With a growing focus on achieving a green economic recovery from the pandemic, sustainability-focused technologies present a major opportunity to reduce waste while driving cost savings for designers and occupiers, says Richard Hyams
Architects are increasingly drawing on AI and VR software to aid the progress of projects, factoring in environmental elements that affect the sustainability of a building. Across the construction sector, offsite construction and 3D printing are radically cutting waste and shrinking delivery times, but the end product – the buildings themselves – are also helping to hit sustainability targets. New measures range from incorporating innovative facades to reduce pollution to using smart technologies to monitor energy usage or potential wastage.
With the design and construction sectors rallying together to meet zero carbon goals, it’s never been more timely to leverage technology to deliver the environmentally friendly buildings of the future.
Tech-enabled immersive designs
For a long time, architects have relied on the traditional pen and paper approach to begin bringing design concepts a step closer to reality. However, the sector is increasingly moving away from this approach in favour of more immersive digital design methods, not only helping to reduce waste in the process and end product, but also enhancing the accuracy and precision of the designs themselves.
One way we can leverage more digital design techniques is through Virtual Reality (VR) software, which enables users to ‘step inside’ a design. This is not only useful for architects themselves but also their clients, who are able to walk through the design before its realisation. The value of such technology has become ever clearer in lockdown, offering opportunities to enhance collaboration between designers and improve consultation processes for existing communities in an age of social distancing.
At astudio, we have built this into our design process and discovered the many benefits of this technology, from walking our clients through our schemes to understand space quality, to optimising window positions. Meanwhile, parametric tools are increasingly becoming valuable to architects to unite design intent within the physical constraints of the space. Each of these technologies allows architects and their clients to visualise complex projects without wasting physical design or construction materials.
They can also improve the sustainability of the final building; for example, solar analysis and material analysis tools can ensure that a proposed design is making the best use of available sunlight. Mapping likely building temperature retention and durability against the elements can also help to make an end product more sustainable for the long term.
Reducing waste
The construction industry has also been able to leverage technology to reduce its impact on the environment, streamlining the construction process, minimising project timelines and reducing the amount of waste a project produces.
Modular offsite construction, for example, uses technology to help speed up the building process, reducing completion times by as much as 70 per cent. Not only does this method reduce the time spent on site and the associated emissions, but it also has improved quality controls that reduce waste by between 70-90 per cent. Of course, with sustainability in mind, these processes are increasingly being optimised by using carbon-efficient and carbon-neutral materials.
A further technique increasingly being leveraged by the architecture and construction industry is 3D printing, enabling architects and builders to respond to requirements immediately. With the greater degree of accuracy that is possible through 3D printing, waste is minimised and only the materials needed are used, often making use of discarded materials.

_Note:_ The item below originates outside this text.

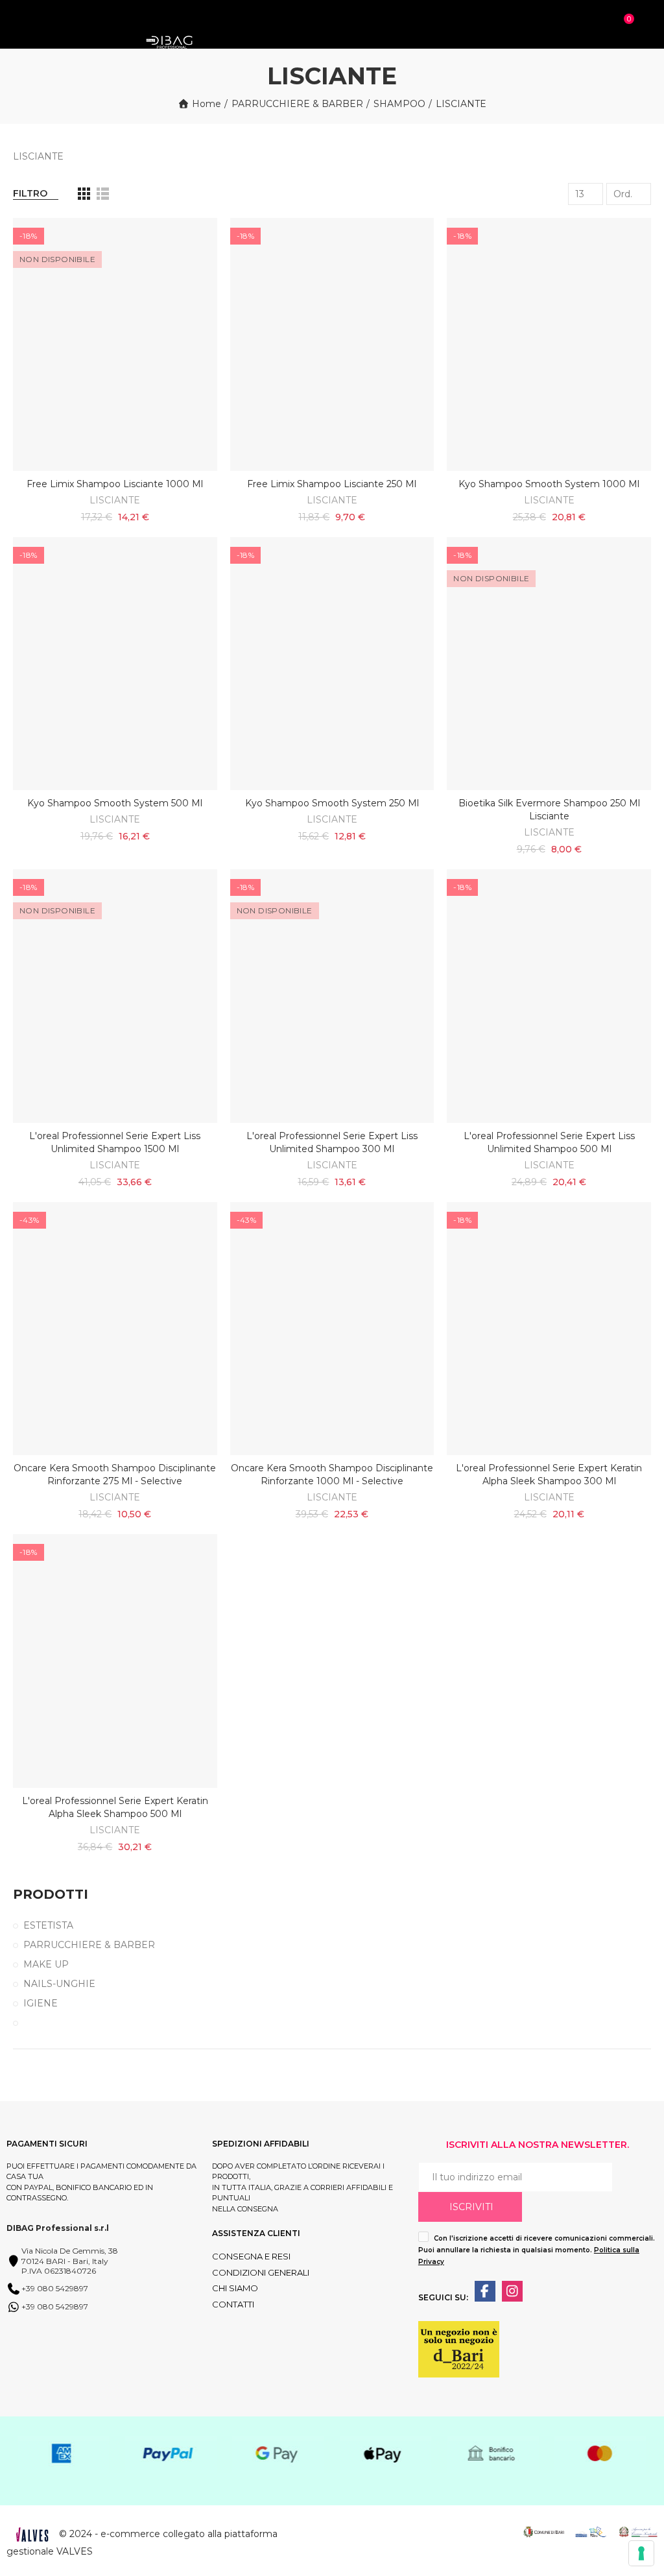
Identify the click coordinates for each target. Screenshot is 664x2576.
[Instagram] (512, 2291)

At astudio we are fascinated by this concept, and have partnered with Brunel University to develop new thinking in construction, assisting students in pioneering a tool that can use waste material from limestone excavation and building it into 3D printing. With these innovations, 3D printing can deliver not only small-scale projects, but entire communities and even cities that make use of the natural resources around them.
Tech & living sustainably
Of course, if the end products themselves are not environmentally friendly, our efforts to deliver buildings sustainably risk being wasted. However, modern design has the ability to enhance the habitability of a building in a way that empowers sustainable living and working practices. For example, on new build projects, architects can leverage technologies that promote the use of renewable energy including solar power and heat pumps. This can even extend to building smart technologies into the fabric of the building to regulate and monitor temperature and the use of energy.
But there are technologies and new innovations that can take this one step further. Multi-purpose green facades are an exciting innovation that is likely to become a common feature across communities internationally, changing the face of construction for the better. We have been working with Brunel University to pioneer algae facade technology that can simultaneously absorb pollutants in the atmosphere, produce its own biofuel, and improve the insulation of a building. The benefits of biotechnology aren’t limited to the outside feature of a building. Using natural substances such as mushroom fungus mycelium, we can literally grow structures without producing any construction waste, while supplying a useful food resource to the building’s users.
Looking to the future
With the right attitude across the industry, innovations like these can become the new sustainable normal. We have some way to go, but already innovations from VR to living walls are emerging that can support us as we make those vital first steps. To truly achieve a green recovery from Covid-19, sustainability must be woven into the fabric of our designs, into our construction practices, and in the way we live and work in buildings.